We'll have a first beta for 3.0.0 soon (the next couple days), but if you want to build locally the key is to install cocoapods and run pod install in the directory. Then you should be able to build locally from the .xcworkspace file!
@gms8994 Merged in the branch, and also added info how to run locally into Readme.md. Try it out and let me know :)
We would be super happy to get this tested on older macOS as well!
@Kaspik see the above newly created issue; I probably just don't have something set up properly. Thanks again!
@Kaspik Downloaded and tested 3.0.0 - it looks like the scroll issue is absolutely squashed (and works on 10.15.7)! Thank you so much for your effort on this!

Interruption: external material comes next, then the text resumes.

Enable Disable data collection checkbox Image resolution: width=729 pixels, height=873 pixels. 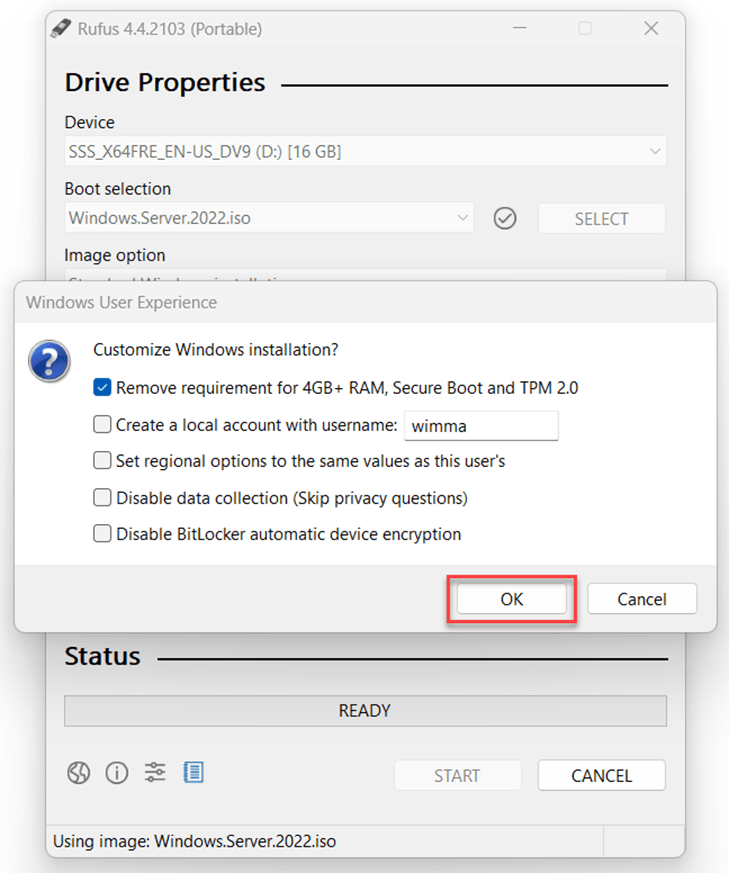coord(102,497)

There is an issue that might be related (though exists in 2.3.2 as well) - that is adding a SQL comment midway through a query also experiences high CPU utilization. Would you prefer a new issue for that?
@Kaspik Downloaded and tested 3.0.0 - it looks like the scroll issue is absolutely squashed (and works on 10.15.7)! Thank you so much for your effort on this!
There is an issue that might be related (though exists in 2.3.2 as well) - that is adding a SQL comment midway through a query also experiences high CPU utilization. Would you prefer a new issue for that?
As this issue is closed, yes, please make a new issue for that comment issue you described! :)
*correction, now it's closed. I prefer very clear and isolated issues for bug tracking purposes. Since the comment issue isn't _quite_ what this issue describes, it's best to make it a new issue.